The Poisson distribution is single-peaked--it has only one mode. However,
its shape can change dramatically. If the mode is 0, the Poisson's
probability mass function can look like a ``ski slope.'' On the
other hand, if the mode is some large value, then the Poisson distribution
has a distribution which is symmetrical (to the eye, it is almost
Normal in appearance0. The Poisson is a discrete distribution, and
so it only approximates a continuous Normal to a limited extent.
Typically used in event count data to show, for example the number
of protests in London each day for the month of July.
\section{Mathematical Description of the Poisson Distribution}
The Poisson has a single parameter, which is customarily known as
$\lambda$ (The Greek letter lambda).
The Poisson probability mass function says the probability that there
are exactly $x$ occurrences ($x$ has to be a non-negative integer)
in a time-interval is:
\[
f(x;\lambda)=\frac{e^{-\lambda}\lambda^{x}}{x!}
\]
\\
where $e$ is Euler's constant, the base of the natural logarithm
(approximately 2.71828...), and $x!$ is the factorial of $x$ ($x!=x\cdot(x-1)\cdot\cdots2\cdot1$).

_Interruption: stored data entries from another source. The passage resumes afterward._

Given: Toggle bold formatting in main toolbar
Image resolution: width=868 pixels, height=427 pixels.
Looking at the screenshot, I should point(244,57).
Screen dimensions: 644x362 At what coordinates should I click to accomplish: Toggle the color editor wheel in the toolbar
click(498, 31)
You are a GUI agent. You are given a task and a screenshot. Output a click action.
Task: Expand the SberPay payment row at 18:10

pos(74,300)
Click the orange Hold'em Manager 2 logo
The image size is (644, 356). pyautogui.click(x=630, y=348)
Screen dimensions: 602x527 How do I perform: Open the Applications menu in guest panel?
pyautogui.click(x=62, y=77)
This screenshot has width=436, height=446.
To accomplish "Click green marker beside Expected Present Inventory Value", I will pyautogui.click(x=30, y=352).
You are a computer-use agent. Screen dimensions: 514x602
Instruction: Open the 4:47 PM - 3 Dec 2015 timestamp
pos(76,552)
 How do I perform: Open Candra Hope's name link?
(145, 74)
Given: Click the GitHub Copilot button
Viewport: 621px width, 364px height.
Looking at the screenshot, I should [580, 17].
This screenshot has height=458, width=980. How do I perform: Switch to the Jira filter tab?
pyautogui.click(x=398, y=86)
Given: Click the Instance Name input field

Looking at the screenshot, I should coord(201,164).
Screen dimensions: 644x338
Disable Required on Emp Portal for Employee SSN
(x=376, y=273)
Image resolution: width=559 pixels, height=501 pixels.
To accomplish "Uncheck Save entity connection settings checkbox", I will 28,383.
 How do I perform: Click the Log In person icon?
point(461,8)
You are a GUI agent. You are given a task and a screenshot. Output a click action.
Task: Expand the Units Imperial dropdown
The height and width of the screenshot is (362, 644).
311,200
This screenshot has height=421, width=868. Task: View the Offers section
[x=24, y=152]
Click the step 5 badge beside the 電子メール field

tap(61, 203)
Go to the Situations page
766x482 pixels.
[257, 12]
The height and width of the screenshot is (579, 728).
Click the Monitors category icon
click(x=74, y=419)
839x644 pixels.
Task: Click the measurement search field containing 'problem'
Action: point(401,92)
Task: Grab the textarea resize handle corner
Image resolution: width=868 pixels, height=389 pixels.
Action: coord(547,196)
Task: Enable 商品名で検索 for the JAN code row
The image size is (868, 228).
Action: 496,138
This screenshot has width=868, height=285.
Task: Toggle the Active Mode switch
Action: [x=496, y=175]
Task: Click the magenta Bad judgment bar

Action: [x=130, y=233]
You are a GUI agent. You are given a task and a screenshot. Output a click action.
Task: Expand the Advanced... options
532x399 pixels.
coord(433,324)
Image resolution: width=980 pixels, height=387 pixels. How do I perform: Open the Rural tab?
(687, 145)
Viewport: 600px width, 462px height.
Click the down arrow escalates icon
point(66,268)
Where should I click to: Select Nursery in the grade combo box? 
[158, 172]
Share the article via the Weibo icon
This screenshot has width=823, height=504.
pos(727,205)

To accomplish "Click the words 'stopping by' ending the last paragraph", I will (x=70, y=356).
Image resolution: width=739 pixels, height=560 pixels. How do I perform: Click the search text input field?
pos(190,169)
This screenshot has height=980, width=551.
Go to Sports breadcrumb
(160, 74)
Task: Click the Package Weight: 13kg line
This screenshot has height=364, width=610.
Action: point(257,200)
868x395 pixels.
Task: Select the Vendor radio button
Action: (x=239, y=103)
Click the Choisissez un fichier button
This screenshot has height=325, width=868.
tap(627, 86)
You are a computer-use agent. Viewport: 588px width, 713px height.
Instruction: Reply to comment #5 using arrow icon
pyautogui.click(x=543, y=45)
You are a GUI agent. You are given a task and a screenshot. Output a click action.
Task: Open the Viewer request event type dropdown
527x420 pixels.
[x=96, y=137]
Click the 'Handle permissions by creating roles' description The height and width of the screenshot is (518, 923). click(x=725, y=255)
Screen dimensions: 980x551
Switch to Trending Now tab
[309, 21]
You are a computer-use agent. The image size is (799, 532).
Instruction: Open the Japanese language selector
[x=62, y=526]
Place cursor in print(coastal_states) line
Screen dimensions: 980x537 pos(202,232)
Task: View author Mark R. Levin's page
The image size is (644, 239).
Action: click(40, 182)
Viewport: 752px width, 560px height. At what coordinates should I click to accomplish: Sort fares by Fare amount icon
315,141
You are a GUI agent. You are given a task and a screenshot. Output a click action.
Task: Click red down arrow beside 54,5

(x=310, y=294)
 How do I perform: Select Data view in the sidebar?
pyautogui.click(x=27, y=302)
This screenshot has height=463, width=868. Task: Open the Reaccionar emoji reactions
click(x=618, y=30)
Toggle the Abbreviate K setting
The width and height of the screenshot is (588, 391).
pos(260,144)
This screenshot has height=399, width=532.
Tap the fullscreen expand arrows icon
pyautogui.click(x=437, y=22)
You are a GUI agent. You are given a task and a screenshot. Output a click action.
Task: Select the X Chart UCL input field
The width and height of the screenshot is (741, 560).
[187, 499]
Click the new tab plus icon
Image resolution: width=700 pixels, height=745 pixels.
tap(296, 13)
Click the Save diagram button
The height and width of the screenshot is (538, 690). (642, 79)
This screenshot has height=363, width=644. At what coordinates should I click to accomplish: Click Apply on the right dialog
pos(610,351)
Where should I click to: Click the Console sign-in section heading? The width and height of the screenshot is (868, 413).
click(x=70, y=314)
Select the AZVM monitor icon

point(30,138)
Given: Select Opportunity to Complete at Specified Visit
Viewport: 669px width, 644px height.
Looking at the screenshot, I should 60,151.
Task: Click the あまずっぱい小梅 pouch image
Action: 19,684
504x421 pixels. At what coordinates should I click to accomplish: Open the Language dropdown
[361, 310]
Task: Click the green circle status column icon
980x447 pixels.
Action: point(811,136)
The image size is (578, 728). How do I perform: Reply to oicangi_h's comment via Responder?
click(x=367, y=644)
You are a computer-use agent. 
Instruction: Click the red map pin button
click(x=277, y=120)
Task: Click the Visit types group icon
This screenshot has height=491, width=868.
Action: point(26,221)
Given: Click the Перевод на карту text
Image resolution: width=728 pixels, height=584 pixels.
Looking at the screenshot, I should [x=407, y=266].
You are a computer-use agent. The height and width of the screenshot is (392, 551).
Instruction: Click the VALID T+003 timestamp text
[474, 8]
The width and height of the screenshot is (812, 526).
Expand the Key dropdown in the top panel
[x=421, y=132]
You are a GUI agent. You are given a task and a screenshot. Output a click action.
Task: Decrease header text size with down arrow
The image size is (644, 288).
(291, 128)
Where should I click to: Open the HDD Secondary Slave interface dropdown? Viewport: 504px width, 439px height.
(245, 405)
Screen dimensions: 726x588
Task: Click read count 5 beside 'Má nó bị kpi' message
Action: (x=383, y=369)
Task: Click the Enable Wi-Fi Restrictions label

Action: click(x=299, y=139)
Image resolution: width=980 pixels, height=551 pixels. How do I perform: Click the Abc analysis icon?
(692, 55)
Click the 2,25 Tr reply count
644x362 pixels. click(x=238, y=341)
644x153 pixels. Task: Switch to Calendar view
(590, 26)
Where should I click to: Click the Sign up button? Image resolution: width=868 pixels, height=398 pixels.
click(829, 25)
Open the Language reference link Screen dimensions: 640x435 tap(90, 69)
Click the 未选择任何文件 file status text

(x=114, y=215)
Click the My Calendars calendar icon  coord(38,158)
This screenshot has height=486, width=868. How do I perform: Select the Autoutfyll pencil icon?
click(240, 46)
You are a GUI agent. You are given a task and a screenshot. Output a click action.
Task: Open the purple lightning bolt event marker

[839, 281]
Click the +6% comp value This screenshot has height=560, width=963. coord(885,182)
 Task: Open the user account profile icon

The Poisson distribution has a singular distinction that its expected
value is equal to its variance, and both of them are equal to $\lambda$.
Formally,
\[
E(x)=\lambda
\]
\[
Var(x)=\lambda
\]
The parameter $\lambda$ is a positive real number, equal to the expected
number of occurrences that occur during the given interval. For instance,
if the events occur on average every 4 minutes, and you are interested
in the number of events occurring in a 10 minute interval, you would
use as model a Poisson distribution with $\lambda$ = 2.5. ``
\footnote{http://en.wikipedia.org/wiki/Poisson\_distribution%
}
The parameter lambda can be estimated by dividing the average number
of successes observed over a certain amount of time, $\bar{x}$, by
the length of the time interval, $t$.
\[
\hat{\lambda}=\frac{\bar{x}}{t}
\]
\subsection{Other Moments}
The skewness is
\[
Skewness(x)=\lambda^{-1/2}
\]
The Kurtosis is
\[
Kurtosis(x)=\lambda
\]
\section{Mathematical background}
\subsection{Euler's constant}
Poisson uses the exponential function with base of the natural log,
$e$ known as Euler's (pronounced in English as ``Oiler's'') constant.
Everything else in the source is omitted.